元の文章:
++++++++

タイ人と働く・・・

5年間、タイ人と働いていて気になったことがいくつかある。僕らは研究所で働いているわけだからある程度は科学的なことをしているわけである。科学的に仕事を進めていくということは、理論的に物事をこなしていくということだ。しかしラボ・テクニシャンばかりでなく多くの研究者は自分が毎日行っている実験や診断について、その原理を理解していない。すると何かがうまくいかなかった時にその原因を突きとめることができなくなる。つまり失敗した時にその原因がわからないままにお手上げ状態となってしまう。もしくは全く的はずれなところにその原因を探ろうとする。失敗したとわかった人はまだいいかもしれない。下手をすれば失敗したこともわからずにそのまま続けようとする人もいる。

例えば色々な実験をするにあたってバッファーと呼ばれる緩衝液を使う。これは容液のpH(酸性やアルカリ性の度合いを測る指標)が大きく変化しないようにするための液体である。扱う蛋白やDNAの種類によってこのバッファーの種類やpHが細かく定められている。そしてバッファーの種類によってそのpHを調整する時に使う溶液も決まっている。これはラボで働く者にとっては常識のような決まり事なので、実験手順にもあえて書かれていないことが多い。しかし多くのテクニシャンがこのことを知らない。テクニシャンばかりでなく研究者にも知らない人が多い。研究者自身が知らないのであるから、テクニシャンが知らないということを研究者が知るよしもない。そういった状況で研究者はテクニシャンにバッファーを作らせる。そしてそのバッファーを何の疑いもなしに自分の実験に使用するわけであるから、うまくいくはずがない。つまりひとつには基本的な知識が不足しているために根本的なミスを犯す。そしてふたつ目には自分の手足になってくれるテクニシャンをスーパーバイズすることができず、それにもかかわらず彼らの仕事を盲目的に信用してしまっている。最もこれはタイ人の人の良さからくる欠点かもしれないのだが。

++++++++

抽出一覧:

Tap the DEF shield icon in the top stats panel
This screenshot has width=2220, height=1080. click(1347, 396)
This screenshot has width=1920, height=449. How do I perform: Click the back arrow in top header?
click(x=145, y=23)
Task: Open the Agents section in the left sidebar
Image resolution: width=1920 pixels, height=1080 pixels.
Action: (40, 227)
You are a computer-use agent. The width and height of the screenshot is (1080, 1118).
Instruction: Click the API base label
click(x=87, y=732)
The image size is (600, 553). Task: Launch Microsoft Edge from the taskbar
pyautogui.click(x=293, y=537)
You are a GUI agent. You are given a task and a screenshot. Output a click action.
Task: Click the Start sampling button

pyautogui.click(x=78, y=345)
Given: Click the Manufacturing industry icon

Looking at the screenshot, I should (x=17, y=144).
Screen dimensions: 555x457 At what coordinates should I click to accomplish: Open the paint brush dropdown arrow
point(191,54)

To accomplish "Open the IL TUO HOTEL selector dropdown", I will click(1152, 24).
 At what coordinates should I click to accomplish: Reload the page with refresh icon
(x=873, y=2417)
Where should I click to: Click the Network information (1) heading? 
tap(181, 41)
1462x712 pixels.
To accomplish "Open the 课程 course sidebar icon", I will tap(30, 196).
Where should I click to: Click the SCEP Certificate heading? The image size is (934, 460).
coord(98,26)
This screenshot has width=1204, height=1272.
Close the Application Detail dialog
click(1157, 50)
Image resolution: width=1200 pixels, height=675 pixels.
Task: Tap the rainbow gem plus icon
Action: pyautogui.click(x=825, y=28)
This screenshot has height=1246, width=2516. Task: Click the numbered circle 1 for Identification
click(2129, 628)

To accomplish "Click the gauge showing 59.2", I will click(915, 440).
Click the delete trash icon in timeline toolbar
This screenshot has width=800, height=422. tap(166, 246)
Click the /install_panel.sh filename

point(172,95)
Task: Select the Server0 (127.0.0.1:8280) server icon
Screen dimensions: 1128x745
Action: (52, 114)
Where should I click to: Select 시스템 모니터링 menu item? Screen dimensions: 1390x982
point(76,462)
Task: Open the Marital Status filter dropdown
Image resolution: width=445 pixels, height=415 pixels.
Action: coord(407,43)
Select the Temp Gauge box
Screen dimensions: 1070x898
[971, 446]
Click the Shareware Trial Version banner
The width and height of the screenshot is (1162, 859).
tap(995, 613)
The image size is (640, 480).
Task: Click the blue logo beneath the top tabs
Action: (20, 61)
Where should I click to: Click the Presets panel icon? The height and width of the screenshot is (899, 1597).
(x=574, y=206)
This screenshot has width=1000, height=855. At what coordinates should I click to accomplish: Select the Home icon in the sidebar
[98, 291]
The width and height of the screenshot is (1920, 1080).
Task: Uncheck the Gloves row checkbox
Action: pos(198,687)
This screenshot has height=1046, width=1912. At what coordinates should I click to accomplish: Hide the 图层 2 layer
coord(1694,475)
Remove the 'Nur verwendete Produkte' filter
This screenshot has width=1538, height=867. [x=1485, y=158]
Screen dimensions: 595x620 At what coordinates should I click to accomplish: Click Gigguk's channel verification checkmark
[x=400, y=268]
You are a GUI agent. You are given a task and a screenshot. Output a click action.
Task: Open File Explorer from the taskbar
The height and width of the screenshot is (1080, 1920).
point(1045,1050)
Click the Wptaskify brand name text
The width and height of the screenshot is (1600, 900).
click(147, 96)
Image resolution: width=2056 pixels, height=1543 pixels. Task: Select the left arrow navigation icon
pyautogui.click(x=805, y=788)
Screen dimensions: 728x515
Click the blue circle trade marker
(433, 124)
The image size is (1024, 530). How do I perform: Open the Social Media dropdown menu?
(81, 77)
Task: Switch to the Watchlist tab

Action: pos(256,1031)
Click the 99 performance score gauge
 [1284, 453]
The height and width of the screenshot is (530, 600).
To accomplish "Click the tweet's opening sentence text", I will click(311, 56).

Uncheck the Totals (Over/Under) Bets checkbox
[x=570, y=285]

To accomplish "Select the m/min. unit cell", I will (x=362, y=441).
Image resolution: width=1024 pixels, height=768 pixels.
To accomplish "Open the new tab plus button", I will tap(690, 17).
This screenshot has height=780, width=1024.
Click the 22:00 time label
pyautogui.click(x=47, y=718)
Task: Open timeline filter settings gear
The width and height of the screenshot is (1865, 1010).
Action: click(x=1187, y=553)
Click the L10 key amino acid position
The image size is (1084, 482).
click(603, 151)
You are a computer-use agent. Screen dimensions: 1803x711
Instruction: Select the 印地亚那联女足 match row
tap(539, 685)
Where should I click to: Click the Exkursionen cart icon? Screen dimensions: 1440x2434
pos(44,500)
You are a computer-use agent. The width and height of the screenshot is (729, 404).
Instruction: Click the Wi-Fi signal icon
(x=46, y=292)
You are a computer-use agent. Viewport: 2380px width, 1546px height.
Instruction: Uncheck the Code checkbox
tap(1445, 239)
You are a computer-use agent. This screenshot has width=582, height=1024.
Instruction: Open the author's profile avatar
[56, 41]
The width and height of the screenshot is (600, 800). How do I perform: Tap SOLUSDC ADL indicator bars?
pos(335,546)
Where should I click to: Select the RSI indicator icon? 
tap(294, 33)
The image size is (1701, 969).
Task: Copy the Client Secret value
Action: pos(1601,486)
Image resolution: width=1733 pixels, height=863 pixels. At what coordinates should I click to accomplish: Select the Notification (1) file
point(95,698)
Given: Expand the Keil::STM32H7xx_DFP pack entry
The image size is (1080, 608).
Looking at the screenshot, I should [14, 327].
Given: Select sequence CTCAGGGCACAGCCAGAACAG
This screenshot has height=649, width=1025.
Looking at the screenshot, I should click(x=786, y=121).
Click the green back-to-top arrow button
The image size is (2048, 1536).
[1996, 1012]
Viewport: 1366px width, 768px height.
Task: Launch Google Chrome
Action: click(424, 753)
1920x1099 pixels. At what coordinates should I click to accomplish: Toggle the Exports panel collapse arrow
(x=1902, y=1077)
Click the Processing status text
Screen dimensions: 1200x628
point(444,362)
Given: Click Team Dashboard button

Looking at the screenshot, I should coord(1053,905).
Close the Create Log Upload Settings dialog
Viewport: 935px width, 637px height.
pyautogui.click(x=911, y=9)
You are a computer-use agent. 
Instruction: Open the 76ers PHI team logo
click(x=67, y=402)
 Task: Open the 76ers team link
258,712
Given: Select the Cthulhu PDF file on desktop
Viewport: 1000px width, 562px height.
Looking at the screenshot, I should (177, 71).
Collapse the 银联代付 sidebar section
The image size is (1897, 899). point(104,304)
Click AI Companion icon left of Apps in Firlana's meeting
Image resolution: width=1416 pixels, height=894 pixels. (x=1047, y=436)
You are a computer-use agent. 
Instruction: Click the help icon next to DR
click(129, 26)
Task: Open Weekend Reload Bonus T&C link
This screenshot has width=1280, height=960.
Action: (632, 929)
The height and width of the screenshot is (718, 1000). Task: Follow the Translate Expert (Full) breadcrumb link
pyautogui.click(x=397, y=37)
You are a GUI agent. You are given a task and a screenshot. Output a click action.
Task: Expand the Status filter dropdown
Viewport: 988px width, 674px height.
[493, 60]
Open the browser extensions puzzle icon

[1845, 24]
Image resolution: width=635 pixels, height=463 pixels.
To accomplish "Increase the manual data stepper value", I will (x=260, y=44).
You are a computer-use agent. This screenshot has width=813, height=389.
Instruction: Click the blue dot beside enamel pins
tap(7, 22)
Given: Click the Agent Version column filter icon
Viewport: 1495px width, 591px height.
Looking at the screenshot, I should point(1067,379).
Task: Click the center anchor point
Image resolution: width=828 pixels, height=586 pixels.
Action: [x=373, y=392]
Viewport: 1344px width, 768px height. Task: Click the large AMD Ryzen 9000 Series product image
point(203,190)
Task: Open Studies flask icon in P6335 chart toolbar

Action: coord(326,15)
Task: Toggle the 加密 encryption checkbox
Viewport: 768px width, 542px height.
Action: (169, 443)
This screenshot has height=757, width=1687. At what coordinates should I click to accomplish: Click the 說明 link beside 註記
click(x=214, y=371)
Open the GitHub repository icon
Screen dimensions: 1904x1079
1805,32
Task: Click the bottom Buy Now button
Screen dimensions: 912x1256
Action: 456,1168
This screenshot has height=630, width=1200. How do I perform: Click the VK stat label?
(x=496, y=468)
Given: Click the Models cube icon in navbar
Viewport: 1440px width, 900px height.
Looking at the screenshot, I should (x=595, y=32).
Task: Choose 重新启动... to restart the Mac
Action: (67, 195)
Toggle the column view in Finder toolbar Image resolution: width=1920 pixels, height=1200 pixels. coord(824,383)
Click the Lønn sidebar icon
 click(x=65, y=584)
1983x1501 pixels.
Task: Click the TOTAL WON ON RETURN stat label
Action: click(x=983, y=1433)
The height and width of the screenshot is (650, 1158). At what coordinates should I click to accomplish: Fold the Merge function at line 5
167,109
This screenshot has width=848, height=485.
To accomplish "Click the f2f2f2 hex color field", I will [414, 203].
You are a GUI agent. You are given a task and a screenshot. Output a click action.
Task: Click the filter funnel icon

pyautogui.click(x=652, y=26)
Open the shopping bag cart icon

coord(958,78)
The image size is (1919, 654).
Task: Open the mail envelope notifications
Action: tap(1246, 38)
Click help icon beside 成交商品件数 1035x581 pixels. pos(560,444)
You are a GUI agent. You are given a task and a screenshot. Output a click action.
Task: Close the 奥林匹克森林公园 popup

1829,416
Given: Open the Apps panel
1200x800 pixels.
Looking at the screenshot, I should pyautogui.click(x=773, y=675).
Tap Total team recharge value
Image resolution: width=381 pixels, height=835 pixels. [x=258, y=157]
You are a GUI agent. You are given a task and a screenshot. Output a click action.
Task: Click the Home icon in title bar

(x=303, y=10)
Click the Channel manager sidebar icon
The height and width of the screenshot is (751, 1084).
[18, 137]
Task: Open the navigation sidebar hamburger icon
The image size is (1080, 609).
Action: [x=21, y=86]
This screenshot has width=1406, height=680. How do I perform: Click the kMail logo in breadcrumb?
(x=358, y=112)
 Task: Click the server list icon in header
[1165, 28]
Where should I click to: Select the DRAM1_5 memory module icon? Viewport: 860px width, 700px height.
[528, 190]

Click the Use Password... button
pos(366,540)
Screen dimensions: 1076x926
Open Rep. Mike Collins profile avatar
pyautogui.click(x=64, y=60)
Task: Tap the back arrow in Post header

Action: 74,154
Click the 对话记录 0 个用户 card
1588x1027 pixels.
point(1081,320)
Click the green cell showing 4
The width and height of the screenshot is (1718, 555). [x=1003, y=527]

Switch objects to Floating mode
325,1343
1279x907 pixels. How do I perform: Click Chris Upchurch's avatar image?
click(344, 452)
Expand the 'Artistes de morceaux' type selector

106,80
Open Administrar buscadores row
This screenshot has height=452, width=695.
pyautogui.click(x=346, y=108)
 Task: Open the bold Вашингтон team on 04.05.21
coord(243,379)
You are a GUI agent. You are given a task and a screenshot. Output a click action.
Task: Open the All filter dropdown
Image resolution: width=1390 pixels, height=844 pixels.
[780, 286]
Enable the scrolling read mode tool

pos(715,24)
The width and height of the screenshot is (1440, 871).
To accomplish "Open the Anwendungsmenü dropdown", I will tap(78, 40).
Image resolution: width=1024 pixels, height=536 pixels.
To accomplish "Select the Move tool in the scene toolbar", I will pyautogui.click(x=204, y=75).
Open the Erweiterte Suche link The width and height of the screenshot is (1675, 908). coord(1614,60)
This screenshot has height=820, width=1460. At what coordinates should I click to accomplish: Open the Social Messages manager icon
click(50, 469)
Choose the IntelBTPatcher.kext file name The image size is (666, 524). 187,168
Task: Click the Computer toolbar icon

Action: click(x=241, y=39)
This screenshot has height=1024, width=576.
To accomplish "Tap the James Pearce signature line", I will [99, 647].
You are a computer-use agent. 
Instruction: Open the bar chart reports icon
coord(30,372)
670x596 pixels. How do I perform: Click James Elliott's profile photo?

++++++++

やること:
1) タイ人との仕事を綴った文章から、「5年間、タイ人と働いていて気」から「まま続けようとする人もいる。」までを、その語句も含めて一字も変えずに抜き出して返してほしい。
2) タイ人との仕事を綴った文章によると、バッファーのpHを調整する時に使う溶液の決まりが実験手順にあえて書かれていないことが多いのはなぜか。文章が示す理由を一から三文で説明してほしい。
3) タイ人との仕事を綴った文章を、最後の文のあとから書き継いでほしい。

解答:
1)
5年間、タイ人と働いていて気になったことがいくつかある。僕らは研究所で働いているわけだからある程度は科学的なことをしているわけである。科学的に仕事を進めていくということは、理論的に物事をこなしていくということだ。しかしラボ・テクニシャンばかりでなく多くの研究者は自分が毎日行っている実験や診断について、その原理を理解していない。すると何かがうまくいかなかった時にその原因を突きとめることができなくなる。つまり失敗した時にその原因がわからないままにお手上げ状態となってしまう。もしくは全く的はずれなところにその原因を探ろうとする。失敗したとわかった人はまだいいかもしれない。下手をすれば失敗したこともわからずにそのまま続けようとする人もいる。

2) その決まりは、ラボで働く者にとっては常識のような決まり事だからである。

3)
まだまだある。タイ人の同僚は、自分や他の人たちが行った実験の結果を疑いもしない。僕などは「得られた結果はまず疑ってかかる」、というのが鉄則と思っているところさえあるが、彼らはこれまた盲目的に信用してしまう。まずありえそうもない値が出てきてもそれを信じて疑わない。例えば、血清に含まれている抗体の量はおおよそ明らかになっている。つまりどのくらいの量の血清からどのくらいの量の抗体が精製できるかということはだいたい見当がつくのである。それにもかかわらずその見当量の4倍も5倍も多い抗体が精製できたと素直に思っている。当然、精製過程か精製後に行った抗体の定量方法に問題があったということは容易に想像がつく。彼らの知識不足から得られるであろう結果を理論的に予測することができないので、間違いを発見できないのである。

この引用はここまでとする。